Rodeadas de negrura, pronto perdieron la cuenta de los
escalones. El eco de la lucha divina no llegaba hasta allí, desde la
impenetrable oscuridad tan solo les llegaba el acuoso sonido de ríos subterráneos
y el susurrar de alas invisibles.
-
Creo que hemos llegado –dijo la sacerdotisa
cuando pisaron el último escalón.
-
Menos mal –gruñó la guerrera como respuesta-, ya
casi había olvidado la luz del sol.
La sacerdotisa alzó la mano para que la luz iluminase un
poco más. La blancura bañó una selva retorcida de metal y madera, poblada por
hongos en las zonas más húmedas. Ambas desenvainaron las espadas y avanzaron
con cautela, procurando no hacerse notar más de lo necesario.
Un leve crujido apenas audible alerto a la guerrera. Se
lanzó, escudo por delante, cubriendo a su compañera. Solo un instante más
tarde, un fuerte golpe arremetió contra ellas, quebrando los bordes de pavés.
-
¿Qué son? –chilló la guerrero
-
¡No conozco todo lo que habita aquí, maldita sea!
-
Da igual, corre hacia allá –respondió, señalando
con la cabeza una pequeña covacha entre dos columnas derrumbadas-, a ver si nos
los podemos quitar de encima.
Les habían rodeado en menos de un suspiro. Una legión de
seres pequeños de ojos diminutos, cubiertos de un pelo sarnoso y armados de
dientes y garras afiladas. Los mantuvieron un tiempo a raya en su refugio, pero
no tardaron en abrirse paso por las grietas de la covacha y atacarles desde
ambos lados. Cuando todo parecía perdido, la sacerdotisa gritó en una lengua
extranjera, y un rugido le respondió desde la lejanía.
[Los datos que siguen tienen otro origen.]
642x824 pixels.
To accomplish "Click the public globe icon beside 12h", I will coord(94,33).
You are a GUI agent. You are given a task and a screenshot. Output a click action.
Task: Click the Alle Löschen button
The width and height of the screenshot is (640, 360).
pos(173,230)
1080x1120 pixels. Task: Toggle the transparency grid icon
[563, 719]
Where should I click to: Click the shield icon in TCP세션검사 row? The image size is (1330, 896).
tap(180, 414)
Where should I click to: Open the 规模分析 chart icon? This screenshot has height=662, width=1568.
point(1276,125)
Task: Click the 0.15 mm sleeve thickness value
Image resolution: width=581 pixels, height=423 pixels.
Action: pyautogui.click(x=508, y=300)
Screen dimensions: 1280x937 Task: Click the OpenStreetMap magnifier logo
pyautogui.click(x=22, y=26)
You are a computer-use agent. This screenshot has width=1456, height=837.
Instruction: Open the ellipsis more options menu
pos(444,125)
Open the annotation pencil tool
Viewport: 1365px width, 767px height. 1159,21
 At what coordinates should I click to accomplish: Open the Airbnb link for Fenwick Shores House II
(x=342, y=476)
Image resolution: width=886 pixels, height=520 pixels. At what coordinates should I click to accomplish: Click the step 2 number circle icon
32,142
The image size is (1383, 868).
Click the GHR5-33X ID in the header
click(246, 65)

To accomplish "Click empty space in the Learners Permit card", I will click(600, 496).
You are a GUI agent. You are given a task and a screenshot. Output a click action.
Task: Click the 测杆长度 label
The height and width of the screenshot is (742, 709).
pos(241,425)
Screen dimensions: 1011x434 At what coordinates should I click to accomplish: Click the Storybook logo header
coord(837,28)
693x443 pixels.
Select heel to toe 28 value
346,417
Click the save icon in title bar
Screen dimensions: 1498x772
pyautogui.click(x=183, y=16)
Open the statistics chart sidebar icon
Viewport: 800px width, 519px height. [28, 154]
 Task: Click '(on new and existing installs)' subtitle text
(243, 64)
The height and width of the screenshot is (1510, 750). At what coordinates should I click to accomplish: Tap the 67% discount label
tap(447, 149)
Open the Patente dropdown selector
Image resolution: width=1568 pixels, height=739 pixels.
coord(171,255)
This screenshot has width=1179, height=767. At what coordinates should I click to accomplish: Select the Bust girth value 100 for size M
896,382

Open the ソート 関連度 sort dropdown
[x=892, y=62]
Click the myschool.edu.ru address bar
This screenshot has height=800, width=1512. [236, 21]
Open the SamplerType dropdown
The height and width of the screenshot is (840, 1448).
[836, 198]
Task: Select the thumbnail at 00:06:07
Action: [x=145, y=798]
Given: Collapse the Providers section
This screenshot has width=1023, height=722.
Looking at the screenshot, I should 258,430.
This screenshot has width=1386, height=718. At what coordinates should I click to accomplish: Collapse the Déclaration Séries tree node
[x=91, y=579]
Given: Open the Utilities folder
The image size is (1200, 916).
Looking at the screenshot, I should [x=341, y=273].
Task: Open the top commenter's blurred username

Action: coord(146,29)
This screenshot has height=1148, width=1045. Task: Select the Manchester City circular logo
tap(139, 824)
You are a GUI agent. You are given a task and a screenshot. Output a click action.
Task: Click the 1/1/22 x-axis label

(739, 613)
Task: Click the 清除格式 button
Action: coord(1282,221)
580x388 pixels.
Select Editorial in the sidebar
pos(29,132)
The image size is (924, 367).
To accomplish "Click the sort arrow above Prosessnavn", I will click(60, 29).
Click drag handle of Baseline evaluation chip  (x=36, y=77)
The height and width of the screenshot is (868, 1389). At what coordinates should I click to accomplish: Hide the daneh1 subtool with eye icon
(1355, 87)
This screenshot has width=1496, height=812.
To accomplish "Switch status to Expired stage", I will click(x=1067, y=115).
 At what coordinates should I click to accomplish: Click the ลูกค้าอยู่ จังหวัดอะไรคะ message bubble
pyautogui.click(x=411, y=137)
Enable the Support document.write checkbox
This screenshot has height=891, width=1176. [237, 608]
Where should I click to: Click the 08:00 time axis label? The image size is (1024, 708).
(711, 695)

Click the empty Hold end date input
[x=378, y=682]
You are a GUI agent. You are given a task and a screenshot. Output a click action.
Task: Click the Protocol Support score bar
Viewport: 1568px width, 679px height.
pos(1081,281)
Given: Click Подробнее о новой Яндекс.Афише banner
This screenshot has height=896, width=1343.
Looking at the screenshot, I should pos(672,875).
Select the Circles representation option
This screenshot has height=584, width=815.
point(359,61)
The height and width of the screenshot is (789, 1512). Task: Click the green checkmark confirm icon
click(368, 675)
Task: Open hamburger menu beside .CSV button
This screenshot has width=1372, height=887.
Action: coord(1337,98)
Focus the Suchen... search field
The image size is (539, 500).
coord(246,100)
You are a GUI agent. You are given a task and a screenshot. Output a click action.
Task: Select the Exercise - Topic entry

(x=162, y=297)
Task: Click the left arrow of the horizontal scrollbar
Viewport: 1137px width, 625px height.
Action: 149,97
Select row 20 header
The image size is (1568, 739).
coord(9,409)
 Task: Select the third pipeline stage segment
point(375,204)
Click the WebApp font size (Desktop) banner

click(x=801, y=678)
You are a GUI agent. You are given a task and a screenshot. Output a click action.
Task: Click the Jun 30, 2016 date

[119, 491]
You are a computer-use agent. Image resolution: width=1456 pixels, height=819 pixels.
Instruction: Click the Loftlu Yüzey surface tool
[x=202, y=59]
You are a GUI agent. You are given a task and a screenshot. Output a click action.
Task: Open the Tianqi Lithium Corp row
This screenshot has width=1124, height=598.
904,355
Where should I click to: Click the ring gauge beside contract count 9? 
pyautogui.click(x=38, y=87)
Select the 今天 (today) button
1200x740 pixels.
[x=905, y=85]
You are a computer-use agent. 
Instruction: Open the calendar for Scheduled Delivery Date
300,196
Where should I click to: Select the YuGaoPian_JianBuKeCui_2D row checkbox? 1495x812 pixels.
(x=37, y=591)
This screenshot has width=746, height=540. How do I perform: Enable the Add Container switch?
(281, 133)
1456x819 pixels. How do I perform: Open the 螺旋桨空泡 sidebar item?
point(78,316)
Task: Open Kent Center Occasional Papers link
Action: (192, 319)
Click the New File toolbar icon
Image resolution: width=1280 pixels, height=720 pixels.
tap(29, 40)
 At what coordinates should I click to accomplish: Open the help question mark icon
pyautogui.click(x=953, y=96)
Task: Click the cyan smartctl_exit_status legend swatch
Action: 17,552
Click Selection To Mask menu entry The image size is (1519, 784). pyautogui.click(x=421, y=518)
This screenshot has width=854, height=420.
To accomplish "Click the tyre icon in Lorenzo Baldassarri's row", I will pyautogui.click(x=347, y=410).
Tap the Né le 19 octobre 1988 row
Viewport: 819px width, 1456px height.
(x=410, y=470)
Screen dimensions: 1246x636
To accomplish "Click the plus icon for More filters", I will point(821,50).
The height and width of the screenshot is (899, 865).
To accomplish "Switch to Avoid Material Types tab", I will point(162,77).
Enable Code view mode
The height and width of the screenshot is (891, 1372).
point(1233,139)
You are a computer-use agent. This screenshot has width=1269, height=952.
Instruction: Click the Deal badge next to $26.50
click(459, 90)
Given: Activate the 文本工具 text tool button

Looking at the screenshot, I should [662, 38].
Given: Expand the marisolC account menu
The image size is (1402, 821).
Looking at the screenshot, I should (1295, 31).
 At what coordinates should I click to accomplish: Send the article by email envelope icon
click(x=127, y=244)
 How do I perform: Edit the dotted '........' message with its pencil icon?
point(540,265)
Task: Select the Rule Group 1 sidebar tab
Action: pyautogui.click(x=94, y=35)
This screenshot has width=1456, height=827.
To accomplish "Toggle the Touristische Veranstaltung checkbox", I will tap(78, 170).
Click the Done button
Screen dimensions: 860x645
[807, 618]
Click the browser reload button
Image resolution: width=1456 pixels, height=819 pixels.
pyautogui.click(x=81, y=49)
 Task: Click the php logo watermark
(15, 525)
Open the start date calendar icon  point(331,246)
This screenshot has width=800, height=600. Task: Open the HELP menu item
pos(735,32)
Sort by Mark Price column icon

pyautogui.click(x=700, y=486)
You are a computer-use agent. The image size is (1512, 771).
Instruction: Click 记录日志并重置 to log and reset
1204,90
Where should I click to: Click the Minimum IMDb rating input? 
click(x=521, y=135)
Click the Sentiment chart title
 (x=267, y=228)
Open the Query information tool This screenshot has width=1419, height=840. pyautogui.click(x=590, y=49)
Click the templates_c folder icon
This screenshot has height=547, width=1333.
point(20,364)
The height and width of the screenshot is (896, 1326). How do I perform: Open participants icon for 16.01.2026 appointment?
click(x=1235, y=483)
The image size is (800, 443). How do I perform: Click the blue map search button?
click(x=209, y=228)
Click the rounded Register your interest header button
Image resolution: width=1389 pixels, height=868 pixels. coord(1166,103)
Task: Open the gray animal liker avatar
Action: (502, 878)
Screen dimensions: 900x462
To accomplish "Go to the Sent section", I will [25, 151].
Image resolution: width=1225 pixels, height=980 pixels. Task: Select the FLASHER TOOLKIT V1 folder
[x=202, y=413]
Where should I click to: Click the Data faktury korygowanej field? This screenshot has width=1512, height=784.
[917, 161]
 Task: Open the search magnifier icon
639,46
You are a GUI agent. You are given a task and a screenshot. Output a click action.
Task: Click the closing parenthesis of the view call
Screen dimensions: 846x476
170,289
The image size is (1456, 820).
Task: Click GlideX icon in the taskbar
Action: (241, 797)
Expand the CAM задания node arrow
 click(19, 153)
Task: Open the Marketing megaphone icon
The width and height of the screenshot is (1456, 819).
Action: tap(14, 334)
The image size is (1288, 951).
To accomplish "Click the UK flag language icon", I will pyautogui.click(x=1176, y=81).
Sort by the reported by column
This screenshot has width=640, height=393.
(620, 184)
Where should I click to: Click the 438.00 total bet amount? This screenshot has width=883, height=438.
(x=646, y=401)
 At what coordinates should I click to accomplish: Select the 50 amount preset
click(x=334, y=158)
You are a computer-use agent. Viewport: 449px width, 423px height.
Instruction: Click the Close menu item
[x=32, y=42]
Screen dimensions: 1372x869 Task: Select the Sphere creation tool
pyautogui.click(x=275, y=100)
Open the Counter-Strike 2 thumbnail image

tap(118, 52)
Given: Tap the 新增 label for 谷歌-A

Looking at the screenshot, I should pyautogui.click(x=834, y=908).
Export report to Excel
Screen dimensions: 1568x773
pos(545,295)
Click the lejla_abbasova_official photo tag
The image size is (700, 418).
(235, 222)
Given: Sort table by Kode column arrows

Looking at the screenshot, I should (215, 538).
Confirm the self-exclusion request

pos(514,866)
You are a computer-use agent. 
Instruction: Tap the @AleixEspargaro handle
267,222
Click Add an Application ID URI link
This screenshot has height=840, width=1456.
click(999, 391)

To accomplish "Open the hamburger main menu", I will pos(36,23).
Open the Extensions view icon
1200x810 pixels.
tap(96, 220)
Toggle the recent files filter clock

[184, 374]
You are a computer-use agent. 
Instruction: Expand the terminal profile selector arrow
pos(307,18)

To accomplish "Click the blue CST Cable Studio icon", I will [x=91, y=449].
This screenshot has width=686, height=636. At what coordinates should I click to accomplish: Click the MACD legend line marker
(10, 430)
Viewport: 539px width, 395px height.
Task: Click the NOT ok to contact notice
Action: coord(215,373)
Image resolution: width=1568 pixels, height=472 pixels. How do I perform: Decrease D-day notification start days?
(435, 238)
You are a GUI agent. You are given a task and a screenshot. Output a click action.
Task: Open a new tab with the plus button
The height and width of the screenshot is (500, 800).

Kerchak se abrió paso entre los enemigos como un cuchillo
afilado, levantando una neblina de sangre a su paso conforme mordía y
desgarraba hasta llegar a su compañera. Los seres, aterrados por la fiereza de
la bestia, emprendieron la huida en tropel.
Cuando no quedó ningún enemigo a la vista, Kerchak se tumbó
indulgente junto a su compañera, devorando aun los restos de su última presa.
-
Tu gato podría haber aparecido antes –dijo la
guerrero, vendándose un profundo mordisco en el brazo. Kerchak le respondió con
un bufido
-
Es un dientes de sable, sabes lo que le molesta
que lo llames así.
-
¿Y a que esperaba? ¿a qué nos comieran?
-
Oh, muy bonito –protesto la sacerdotisa-, y si
hubiera aparecido antes lo criticarías por ser agresivo ¿no?
-
No me fio de las bestias como el –espetó entre
dientes.
Kerchak soltó la cabeza del monstruo y erizó el lomo, enseñando
todos los dientes. La guerrera no se dejó amilanar y volvió a desenvainar la
espada. Se habría producido una tragedia de no haberse interpuesto la
sacerdotisa.
-
No, parad, ambos –clamó-, no sois vosotros. Es
la guerra de los dioses. Nos está afectando incluso a nosotras.
El silencio cayó entre ellas mientras se sostenían la
mirada, hasta que la espada volvió a envainarse y Kerchak volvió a las sombras
para proteger a su compañera desde la distancia.
El resto del trayecto lo hicieron en silencio, avergonzadas
de su anterior arranque de furia. Notaban un millón de ojos observándolas desde
la oscuridad, pero la presencia del dientes de sable parecía ser suficiente
para que no volvieran a atacarles.
Finalmente llegaron a una explanada baldía, en mitad de la
cual solo se elevaba un cofrecillo de aspecto frágil.
-
Esta es –dijo la sacerdotisa- la sala del olvido
-
Me esperaba algo más, no sé ¿impresionante?
-
Si fuera así no lo habrían olvidado –respondió avanzando
hacia el cofre.
-
¿Necesitas que rompa la tapa?
-
No te molestes –le explicó-, el olvido nunca
guarda nada con llave, no le hace falta.
En el fondo del cofrecillo solo había un pequeño grabado a
color, cubierto de un cristal translúcido. Una pareja sonreía al otro lado,
saludando desde un campo florido. Entre el grabado y el cristal, atrapado como
un mosquito en ámbar, había un pedazo de tela con algo escrito.
-
¿Qué pone? –pregunto la guerrera
-
Creo que significa “para siempre”
-
¿Y ahora?
-
Ahora –respondió la sacerdotisa-, se lo tenemos
que llevar a ellos.
Se quedaron mirando el grabado en silencio durante un buen
rato.
-
¿Quiénes son? –preguntó al final la guerrera
-
Ellos. Creo. No estoy muy segura
-
No lo parecen. Aquí parecen felices.
-
No. Han cambiado.
La guerrera notó que algo se atenazaba a su garganta, un
sentimiento espeso de vértigo.
-
¿Nosotras también cambiaremos así? –preguntó finalmente
a su amiga
La sacerdotisa estuvo tentada de mentirle, pero recordó que
en su momento juró ser siempre sincera con ella, aunque doliese. Por algo era
la mayor.
-
Puede. Pero te juro que haré lo imposible para
que no suceda.
-
¿Qué me pasa? –pregunto la guerrera mientras le
temblaba el labio inferior y las lágrimas afloraban a sus ojos.
-
Es el cambio –respondió su hermana abrazándola-,
ya empieza.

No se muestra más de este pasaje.